======== Data supplied ========
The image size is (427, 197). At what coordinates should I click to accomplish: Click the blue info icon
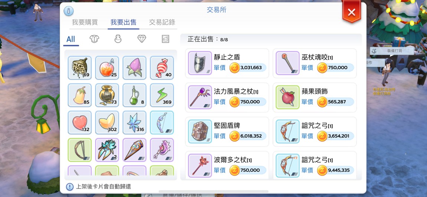(x=69, y=11)
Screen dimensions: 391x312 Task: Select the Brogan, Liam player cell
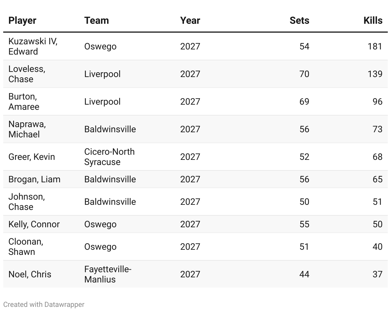34,179
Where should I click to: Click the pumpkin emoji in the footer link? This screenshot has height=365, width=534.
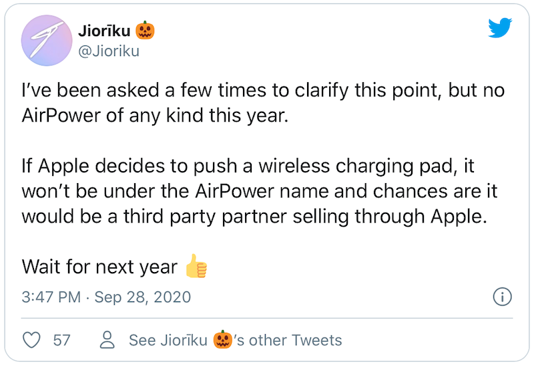click(223, 340)
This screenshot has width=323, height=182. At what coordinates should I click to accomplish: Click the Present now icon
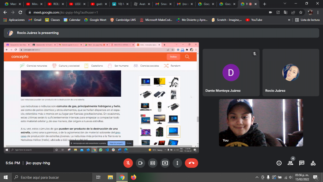pos(165,163)
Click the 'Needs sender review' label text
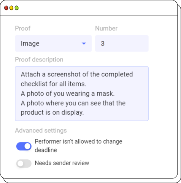 pyautogui.click(x=62, y=163)
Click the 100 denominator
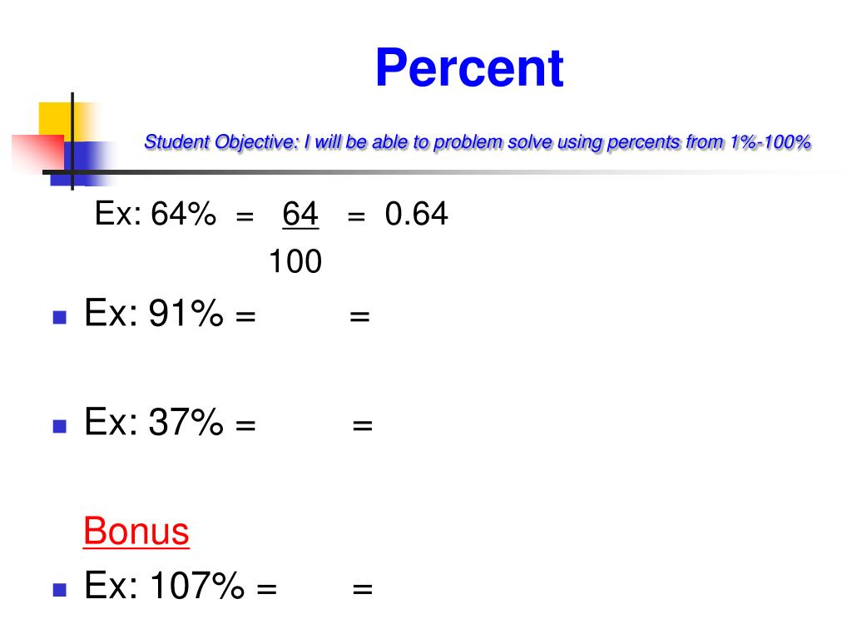This screenshot has width=852, height=639. pos(295,261)
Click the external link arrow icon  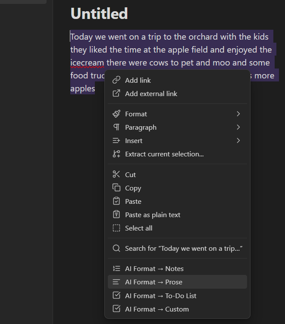coord(116,93)
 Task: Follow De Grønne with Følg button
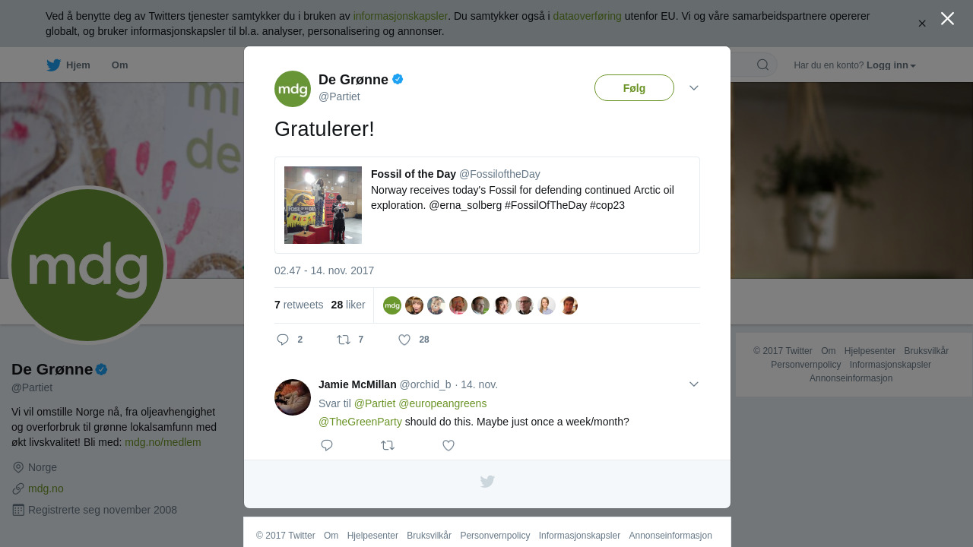pyautogui.click(x=634, y=88)
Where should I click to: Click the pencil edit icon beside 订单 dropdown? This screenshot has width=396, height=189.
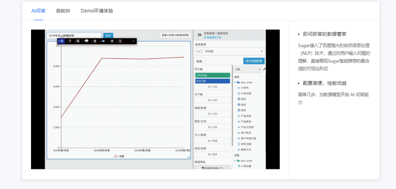pyautogui.click(x=264, y=69)
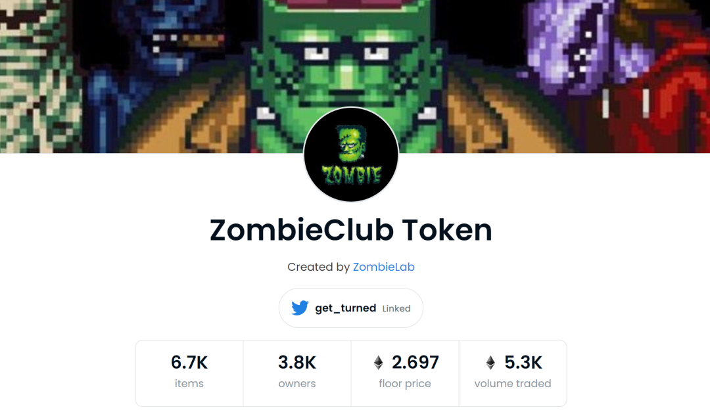Image resolution: width=710 pixels, height=418 pixels.
Task: Click the Ethereum icon beside floor price
Action: pyautogui.click(x=379, y=362)
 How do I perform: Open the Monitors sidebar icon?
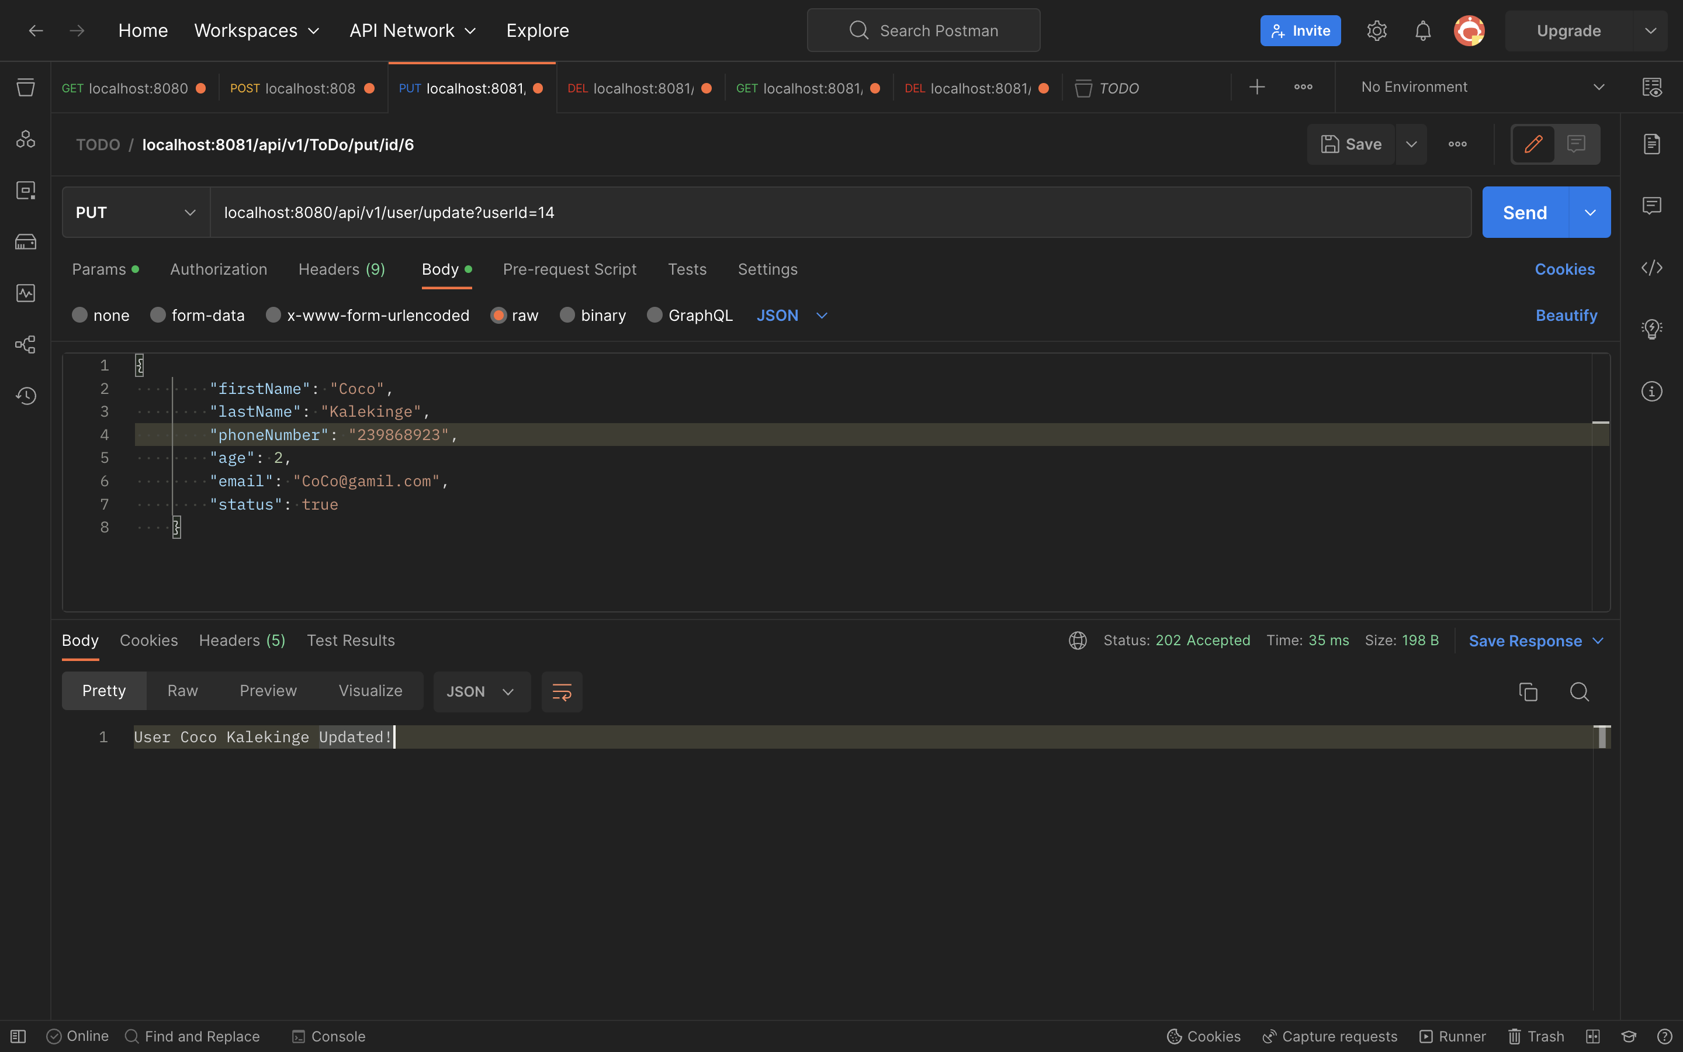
========
Directions.
Rewrite the lines above as a numbered list. Begin at the first line and stop after the one that contains "This screenshot has width=852, height=639.". Skip blank lines and leave out the pictures.

Task result.
1. The image size is (427, 197). At what coordinates should I click to accomplish: Click the blue info icon
2. (x=69, y=11)
3. Screen dimensions: 391x312 Task: Select the Brogan, Liam player cell
4. 34,179
5. Where should I click to: Click the pumpkin emoji in the footer link? This screenshot has height=365, width=534.
6. click(223, 340)
7. This screenshot has width=323, height=182. At what coordinates should I click to accomplish: Click the Present now icon
8. pos(165,163)
9. Click the 'Needs sender review' label text
10.  pyautogui.click(x=62, y=163)
11. Click the 100 denominator
12. This screenshot has width=852, height=639. pos(295,261)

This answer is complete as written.